# Gestor fees



## bernice34 (Nov 3, 2010)

Hi 
Finally our car paperwork is ready, our gestor quoted 200 euros for this service , I understand that we will have to pay this but is this the average price for transfer of ownership on a cheap old car !!! Or have we been taken for ride !! Ha ha


----------



## Stravinsky (Aug 12, 2007)

bernice34 said:


> Hi
> Finally our car paperwork is ready, our gestor quoted 200 euros for this service , I understand that we will have to pay this but is this the average price for transfer of ownership on a cheap old car !!! Or have we been taken for ride !! Ha ha


I think we were charged €150 by our garage when we bought our car, rather than employ our own Gestor.


----------



## Seb* (Mar 22, 2009)

bernice34 said:


> Hi
> Finally our car paperwork is ready, our gestor quoted 200 euros for this service , I understand that we will have to pay this but is this the average price for transfer of ownership on a cheap old car !!! Or have we been taken for ride !! Ha ha


This will most likely include the transfer tax, so I would expect 120-250 EUR for a transfer. Sounds about right to me.


----------



## Alcalaina (Aug 6, 2010)

The transfer tax is 4% of the value of the vehicle and there is an additional fee payable to Trafico. So if the gestor´s fee includes these, it sounds like a bargain.

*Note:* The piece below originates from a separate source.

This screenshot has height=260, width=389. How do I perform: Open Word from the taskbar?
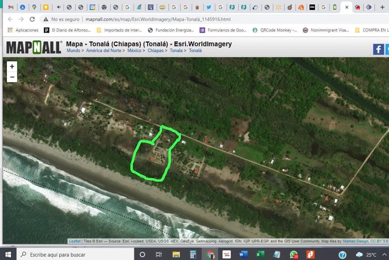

Driving your car & buying a car in Spain. Practical legal information and advice by iAbogado, your English-speaking Spanish lawyers in Madrid | iAbogado


----------



## bernice34 (Nov 3, 2010)

Alcalaina said:


> The transfer tax is 4% of the value of the vehicle and there is an additional fee payable to Trafico. So if the gestor´s fee includes these, it sounds like a bargain.
> 
> Driving your car & buying a car in Spain. Practical legal information and advice by iAbogado, your English-speaking Spanish lawyers in Madrid | iAbogado


It was a very cheap car !!


----------



## pladecalvo (Aug 11, 2010)

Brought my car when I came 10 years ago. It was two years old at the time and valued at €7000. Changing plates cost €390.
Imported a bike last year. It's 10 years old and valued at €5000. Changing the plates cost €589.

I'd say you had a bargain.


Edit: Just noticed you said change of ownership not change of registration.

I'll get my coat. :bolt:


----------



## pladecalvo (Aug 11, 2010)

bernice34 said:


> It was a very cheap car !!


It was a very cheap Gestor too.


----------